The iPad has been available for less than two years, but at least one analyst from J.P. Morgan believes an “increasing risk of a bubble burst” to the tablet market awaits in the second half of 2011. Based on exaggerated build plans from tablet makers and a lack of a high-volume tablet competitor to the iPad, the firm has slashes its tablet sales forecasts for 2011 by 20 percent to a 65 million unit estimate. Are we sitting on a tablet bubble, ready to burst later this year?

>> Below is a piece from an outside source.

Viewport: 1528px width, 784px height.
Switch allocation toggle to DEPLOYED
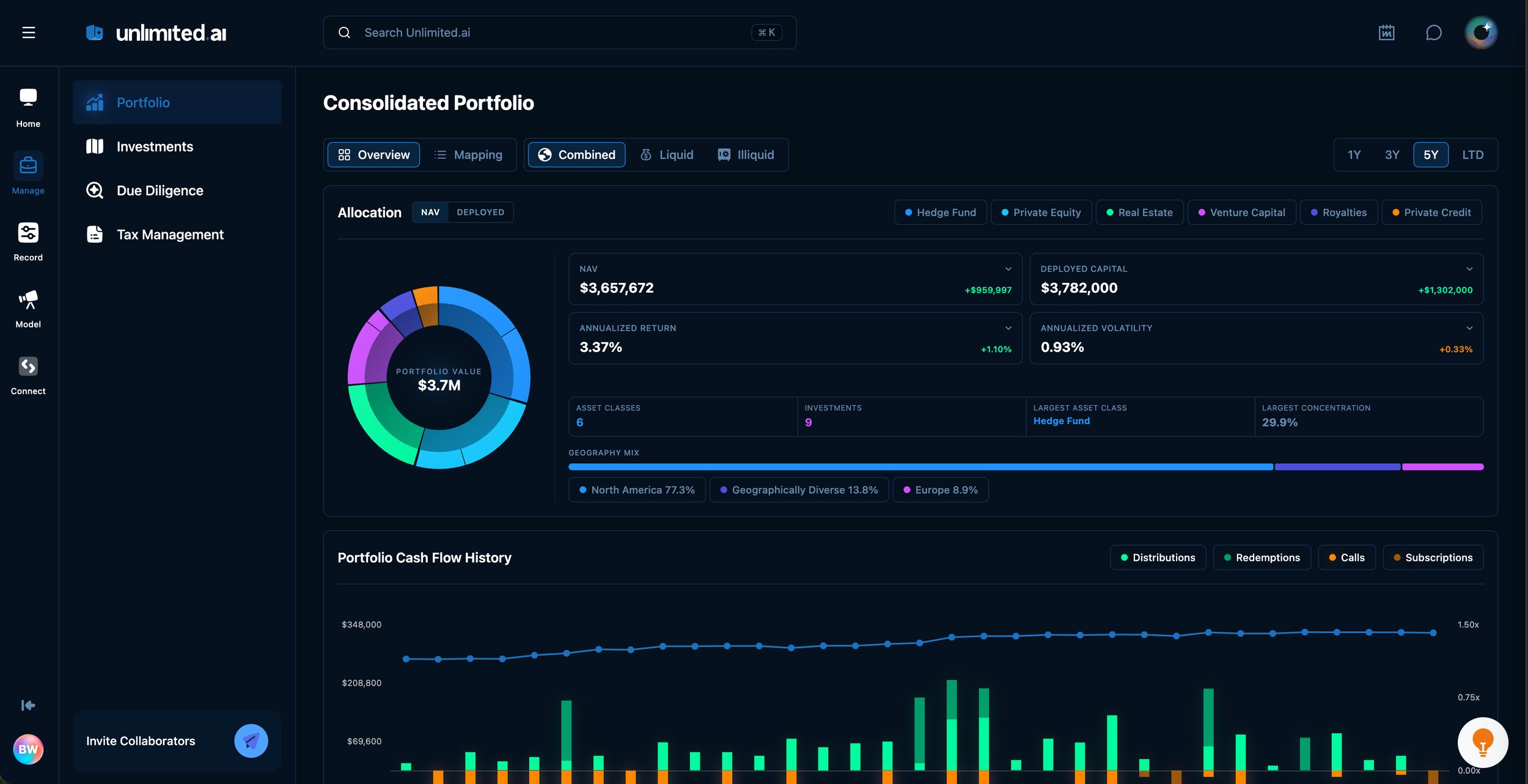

According to JP Morgan analyst Mark Moskowitz tablet build plans by Apple’s competitors have declined by approximately 10 percent since early March, a sign he believes means, “non-Apple tablet hopefuls have adjusted to the weak showing so far”. He described the trend as an “early dos of reality” and that in order to avoid the risk of a bubble burst, the market needs a high-volume competitor. So far the Asus Eee Pad Transformer, Motorola Xoom, BlackBery PlayBook and Samsung Galaxy Tab have “failed to gain traction” and “consequently reduced build plans”.
The chart above paints the grim picture. Keeping in mind these are J.P. Morgan estimates, the build plans still represent cause for concern since only HTC, Lenovo and Apple appear fixed on meeting previously forecast estimates. Moskowitz went on to explain that soon we will “see how the back-to-school reception is,” while others are waiting to roll out 4G LTE tablets. Unfortunately the “limited upward pressure” in build activity this summer will likely come from the tablet leader, Apple.
Sounds like a tough pill to swallow, don’t you think? Last time we checked Asus Eee Pad Transformer inventory was becoming akin to the white unicorn — impossible to find. The upcoming Galaxy Tab 10.1 given to attendees at Google I/O last month also received a strong reception and BlackBerry PlayBook sales should pick up following the software update coming this summer.